戸惑いの姫君と貴公子は、オフィスがお好き?【改訂版】


すっかりいつもと同じ落ち着き払った声音に、コクコク頷き返しつつ俄かに安堵したとは口にしないが。



「やけに嬉しそうですね」

「は…、い、いえ!」

縦に振っていた首を今度は左右へブンブン振れば、訝しげな表情のロボット男を捉えてしまう。
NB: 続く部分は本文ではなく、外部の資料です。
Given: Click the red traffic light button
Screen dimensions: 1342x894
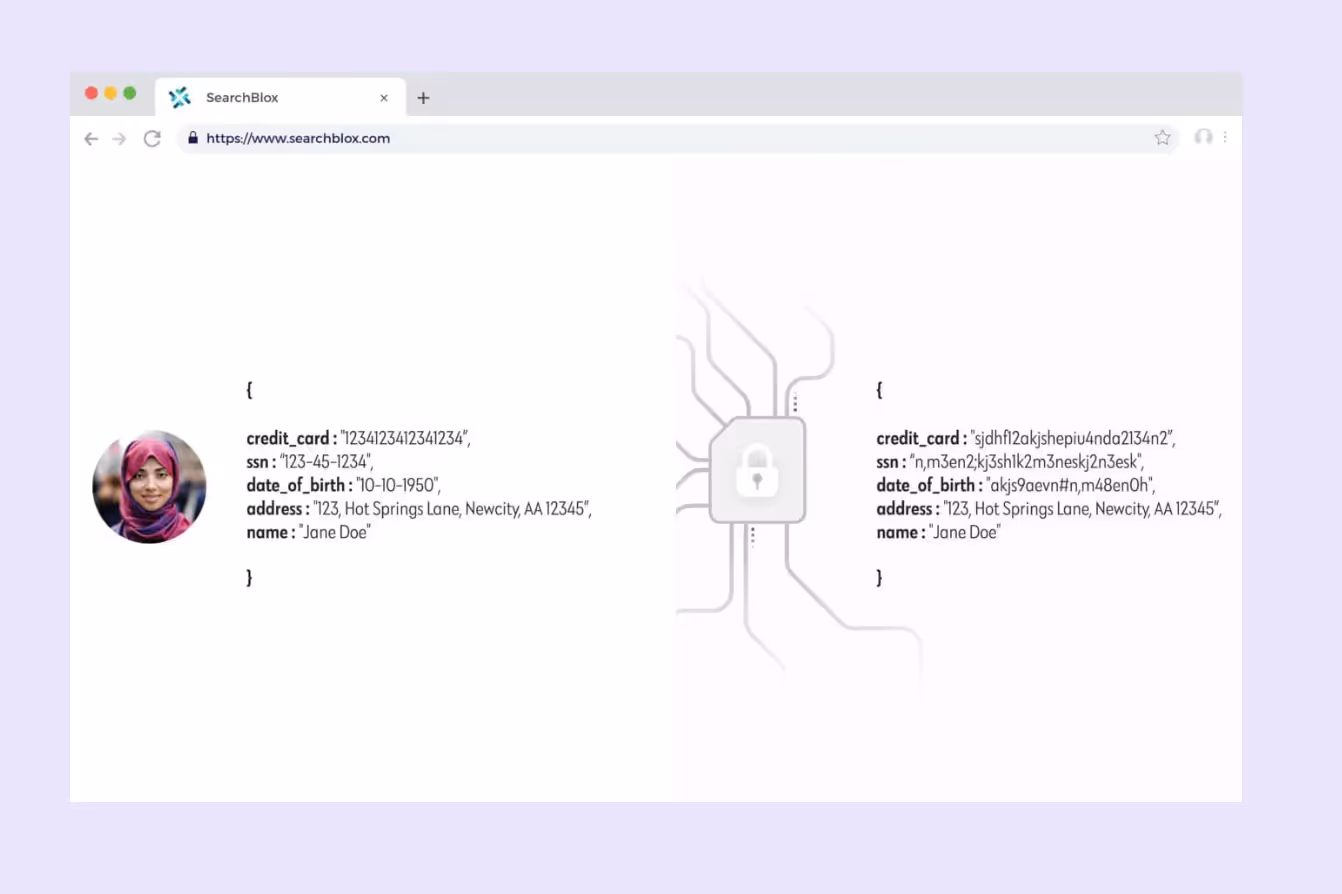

これでは推察通り、この状況が打破出来て嬉しいとは口が裂けても言えないわ…。



「…仕方ありません。
本当の用事は後日、こちらより連絡入れますから」


しかしながら、それを咎める時間さえも惜しかったらしいロボット男に救われる。


ソファに置いていたスーツのジャケットとバッグを手に、颯爽とマンションをあとにしてしまった…。



置き去りにされた一言と、バタンと豪快に閉まったドアの音が室内に木霊する中で。


それを黙って聞くことしか出来ず、まるで相手を引き止める権利なき愛人ではないかと自嘲する。



“行ってらっしゃい”も言えない立場で、いったい彼に何を求めているのだろう…?


ロボット男は朱莉さんのもの――そう心に留め金を打ちながらも。すっかり乾いていた唇をそっと触れる。


さっきの余韻が脳内を占有するから、それもまたひどく惨めで後悔ばかりに駆られていた…。